For even the most reclusive, the holiday season can involve a fearsome round of dinner parties and festivities. And whenever appropriate, you may want to show up with a bottle of wine in hand. Champagne is easy -- and always welcome. But if you want to bring a moderately priced bottle, say under $25, here are some suggestions that any wine lover should appreciate.
2010 Arnaldo-Caprai Montefalco Rosso (Umbria, Italy)
I’ve always loved this Sangiovese blend, with a touch of Sagrantino and Merlot from the Umbrian hilltop town of Montefalco. And Arnaldo-Caprai has always made one of the best. 2010 is no exception, a full-bodied red with notes of cherries and cassis, a fine perfume and gentle tannins. Great with a roast duck or goose, or a prime rib. From $15 to $25.
2013 Venica Pinot Grigio ‘Jesera’ Collio (Friuli-Venezia Giulia, Italy)
This Pinot Grigio from the Italian border with Slovenia is much more than an easy-drinking summer wine. "Jesera," from the venerable Venica estate is a serious, even fleshy wine with notes of pear, apricot and quince, and a long lovely finish. About $18 to $20.
2012 Varner Foxglove Chardonnay (California Central Coast)
Lean and crisp, with bright citrus notes and a fine balance, the unoaked 2012 Varner Foxglove Chardonnay is a natural with food. It’s also an outstanding value for the price. From $11 to $15.
2012 Julien Sunier Régnié (Beaujolais, France)
This Régnié from Dijon native (and avid surfer) Julien Sunier is a revelation. A gentler expression of Gamay, the cru Beaujolais is floral and delicately spicy and yet complex enough that you find something new in every sip. Sunier’s Morgon and Fleurie crus, like the Régnié, made from densely planted old vines farmed biodynamically, are also worth seeking out. About $24.
2012 Pio Cesare Barbera d’Alba (Piedmont, Italy)
Full and deep in flavor, with notes of plum, spice and chocolate, this Barbera from one of Piedmont’s oldest wineries shows elegance and balance. Vivid and food-friendly, the wine is aged in a combination of large oak casks and for the last few months, smaller French oak barrels. About $20.

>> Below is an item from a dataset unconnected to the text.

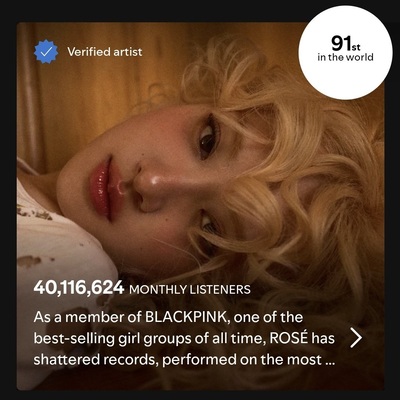Click the large 91 rank number
400x400 pixels.
coord(340,43)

2013 M.A.N. Family Wines 'Free Run Steen' Chenin Blanc (Agter-Paal, Coastal Region, South Africa)
The new vintage of this crisp, clean Chenin Blanc from South Africa’s M.A.N. Family Wines is here. Made from free-run juice of Chenin Blanc, aged on its lees for several months, it has a lovely floral perfume and a bit of that honeyed quality Chenin gets on the finish. From $8 to $13.
2012 Enkidu 'E' Old Vine Field Blend (Sonoma, Calif.)
This old vine field blend is 60% Zinfandel, 24% Carignane, and 8% each Alicante Bouschet and Petite Sirah, a proportion that reflects the way vines were planted in the three different vineyards that go into this appealing rustic blend. With its flavors of dark berries and wild herbs, "E" recalls village wines of the southern Rhone. From $18 to $22.
2012 Mohua Pinot Noir Central Otago (Central Otago, New Zealand)
This Pinot Noir from New Zealand’s Central Otago estate Mohua is delicate and light on its feet, a bargain at under $20. Its bright berry flavors tempered with herbal notes, the 2012 Mohua Pinot Noir makes for delicious drinking. From $17 to $19.
2013 Alta Maria Vineyards Carbonic Santa Maria Valley Pinot Noir (California Central Coast)
Alta Maria Vineyards makes mostly very serious and seriously delicious Pinot Noirs. This one, though, is lighthearted and fun. Made by fermenting whole clusters the way they do it in Beaujolais, the Carbonic Santa Maria Valley Pinot Noir delights with its bright fruit and unabashed charm. About $22.
2005 LAN Rioja Gran Reserva (Rioja, Spain)
Hard to believe, but the 2005 is the latest release of the LAN Rioja Gran Reserva. Mostly Tempranillo with just 10% each of Mazuelo and Garnacha, the 2005 still tastes youthful. Such a pretty wine with notes of cherry, spice and earth -- and a pleasant rasp of tannin. About $19.
2012 Chapoutier Côtes du Roussillon Bila-Haut Blanc (Languedoc-Roussillon, France)
This blend of Grenache Blanc, Macabeu and Grenache Gris from Roussillon in southern France shows a great deal of class. Made by the respected Rhone house Chapoutier, the Bila-Haut Blanc is bright and refreshing with a touch of grapefruit in the nose and an appealing minerality. The rouge is pretty good, too. About $13.